Opinion
No. 18688
June 30, 1989
Appeal from Fourth Judicial District Court, Elko County; Joseph O. McDaniel, Judge.
Frederick B. Lee, Public Defender, Elko County, for Appellant.
Brian McKay, Attorney General, Carson City; Mark D. Torvinen, District Attorney and John S. McGimsey, Deputy, Elko County, for Respondent.
OPINION
On November 1, 1986, undercover agent Jack Davis of the Nevada Division of Investigations purchased marijuana from appellant Michael Hale. The police subsequently arrested Hale and charged him with sale of a controlled substance. At trial, the district court admitted hearsay evidence of Hale's predisposition to sell drugs. Hale objected on relevancy grounds, contending that predisposition evidence was irrelevant because he had not raised the affirmative defense of entrapment. The district court held that the evidence was admissible under Shrader v. State, 101 Nev. 499, 706 P.2d 834 (1985).
Hale also contends that the district court erred when it overruled his hearsay objection. Because Hale's first contention is dispositive of the entire matter, we do not need to reach this issue.

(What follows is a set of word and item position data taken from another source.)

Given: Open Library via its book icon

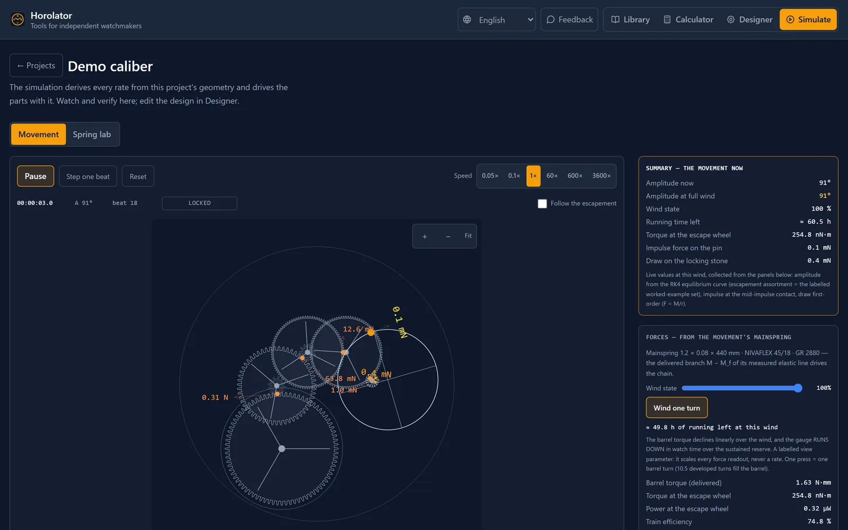Looking at the screenshot, I should click(615, 20).
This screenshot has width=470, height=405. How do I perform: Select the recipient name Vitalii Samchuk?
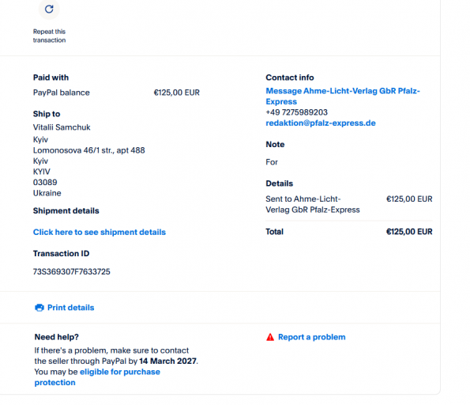tap(62, 127)
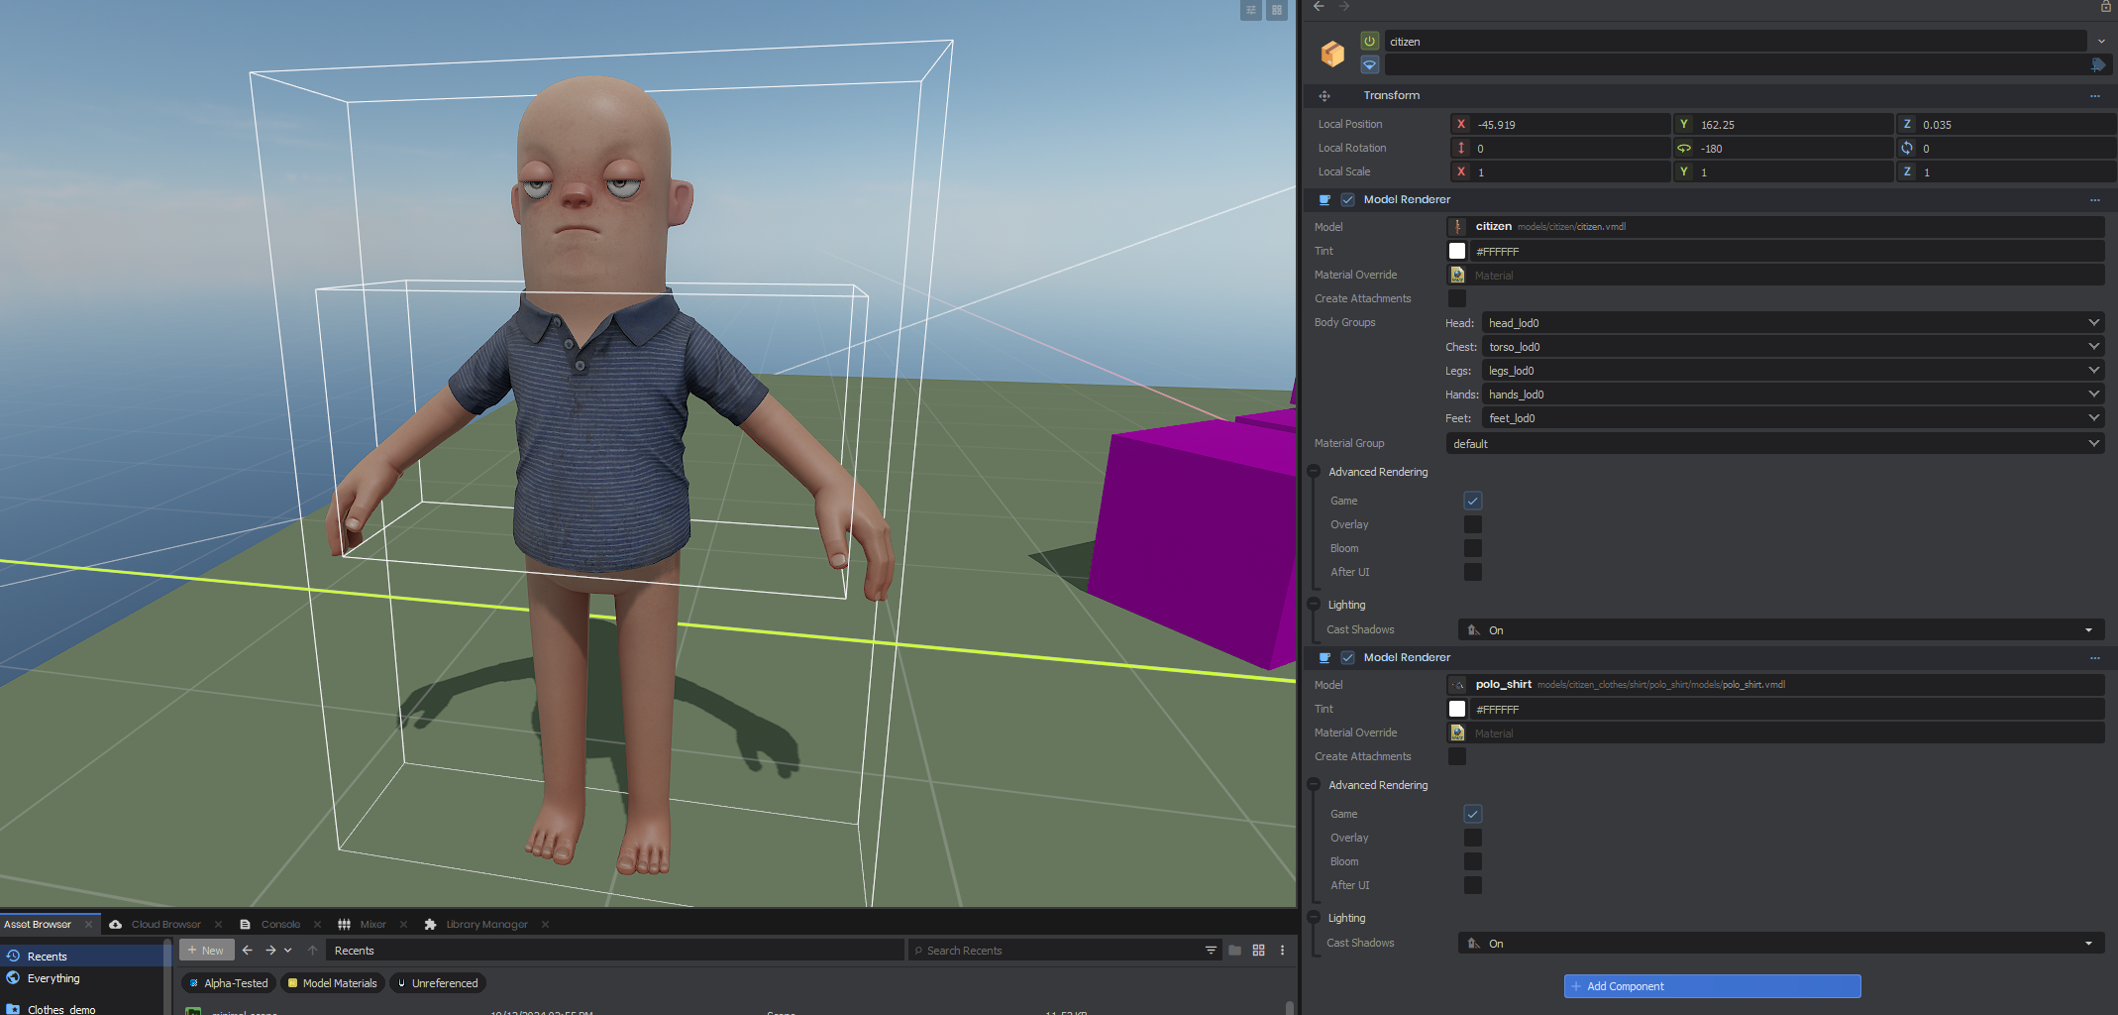Click the network mode icon below power button
2118x1015 pixels.
click(1369, 64)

The jury found Hale guilty of sale of a controlled substance, and the district court sentenced Hale to four years imprisonment, which it suspended, and placed Hale on probation for a term not to exceed three years.
Hale now contends that the district court erred by admitting predisposition evidence. Specifically, Hale contends that the district court mistakenly relied upon Shrader. We agree.
The district judge perceived that our holding in Shrader required the State to present predisposition evidence whenever the police utilize an undercover agent. In Shrader, we were concerned with the indiscriminate encouragement of crime by the police. Shrader was led astray by an overzealous police informant who had no reason to believe that Shrader was predisposed to sell marijuana. Id. at 502, 706 P.2d at 836. To prevent the police from ensnaring the innocent, we created a prophylactic rule: if the police wish to use undercover agents to ferret out crime, they must have particularized suspicion that the person targeted is predisposed to commit the crime. Id. at 501, 502, 706 P.2d at 836. Thus, in Shrader we were not confronted with the question of under what circumstances a trial court should admit evidence of predisposition. We did not intend to say in Shrader that the admissibility of this type of highly prejudicial evidence is governed by the tactics the police choose to use in uncovering crime. The admissibility of such evidence should be determined by the principles of relevancy. Evidence of a defendant's predisposition is relevant only after a defendant in some way raises the affirmative defense of entrapment. If a criminal defendant chooses not to raise the affirmative defense of entrapment, evidence of predisposition is irrelevant and inadmissible. Townsend v. State, 418 N.E.2d 554 (Ind.App. 1981), cert. denied, 455 U.S. 992 (1982); State v. Amodei, 563 P.2d 440 (Kan. 1977). Moreover, we cannot say without reservation that the verdict would have been the same absent evidence which the district court termed "very detrimental."
However, to be entitled to a jury instruction on entrapment, a defendant must indicate in some fashion that he intends to use this defense in time for the State to present rebuttal evidence. Townsend v. State, 418 N.E.2d 554 (Ind.App. 1981), cert. denied, 455 U.S. 992 (1982).
Accordingly, we conclude that the judgment of conviction must be reversed and remanded for a new trial.